Training loss and validation loss


Hyperparameters Tuning

I then tried different hyperparamters: batch size and learning rate.
Learning Rate


Learning rates of 0.01, 0.001, and 0.0001 and batch size is kept at 32

We can clearly see that a slower learning rate makes the model converge slightly slower.
Batch Size

The batch sizes are 8, 32, and 64 and learning rate is kept at 0.001

We cannot see that much of a different from the graph, but higher batch size trains faster as it uses more parallelism of numpy.

Some Example Cases


Good ones probably because the faces are facing front

Bad ones probably because the faces are side ways

Part 2: full face detection

Example Labels

I used a slightly more complex model and here're some examples of the grund truth labels for the full facial features.

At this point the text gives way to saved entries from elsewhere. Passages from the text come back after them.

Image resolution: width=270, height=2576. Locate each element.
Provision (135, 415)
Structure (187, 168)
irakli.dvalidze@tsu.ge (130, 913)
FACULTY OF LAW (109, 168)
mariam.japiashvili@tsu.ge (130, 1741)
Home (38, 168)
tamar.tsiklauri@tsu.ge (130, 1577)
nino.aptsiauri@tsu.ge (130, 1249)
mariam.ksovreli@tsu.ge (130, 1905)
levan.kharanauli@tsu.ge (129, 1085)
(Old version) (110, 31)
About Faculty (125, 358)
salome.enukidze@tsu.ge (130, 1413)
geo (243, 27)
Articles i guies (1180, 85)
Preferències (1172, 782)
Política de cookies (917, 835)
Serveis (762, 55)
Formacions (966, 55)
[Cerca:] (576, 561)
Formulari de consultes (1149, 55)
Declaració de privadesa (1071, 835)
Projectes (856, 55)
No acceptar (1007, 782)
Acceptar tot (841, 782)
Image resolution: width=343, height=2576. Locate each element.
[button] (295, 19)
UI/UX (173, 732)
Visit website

Ground truth examples with data augmentation

Detailed Architecture


The neural networks architectures I used here is 6 layers of CNN with kernel 5 where 4 of them are followed by a max pool of kernel 2, and all of them are followed by a ReLU activation. Then, I have 3 layers of FC where only the last layer does not have ReLU activation (output layer).
I also used data augmentation such as random crop to give the images more variety.

Training and Validation Loss


Training and Validation loss where lr = 0.001 and batch size = 32

Some Example Cases


Some good predictions

Bad predictions, I think probably because they're sideways and their facial features are not as prominent

Visualize the Training Filters

We can graph the training filters to visualize them.

Training Filters Visualized

Part 3: Larger Dataset

In this part I trained my neural network on a larger dataset, namely, a dataset of 6666 images along with 68 keypoints per image. I submitted my test predictions on kaggle and my user name is Mitchell Ding. I divided the dataset into 80/20 as training and validation set. Specifically, 5300 images for training and 1366 images for validation.

Detailed Architecture

I used the pretained network ResNet18 and modified its input and output layer to match our image dimensions. I started with its pretained weights, and then trained for 10 epoch on the dataset.

Training and Validation Loss



Training and Validation Loss with lr = 0.001 and batch_size = 128

Results on validation set

Here're some predictions that I made on the validation set.

These are pretty good predictions.

This one is relatively worse, but still better than what we did in part2, because we have more data now.

Results on test set


Some predictions made on the test set

My own photos


My own photos


Keypoints my model detected on my own photos. We can see that the middle picture was much better than the other two. I suspect it's because the dataset that I trained the model has predominatly white face and thus it doesn't do a good job detecting east asian faces.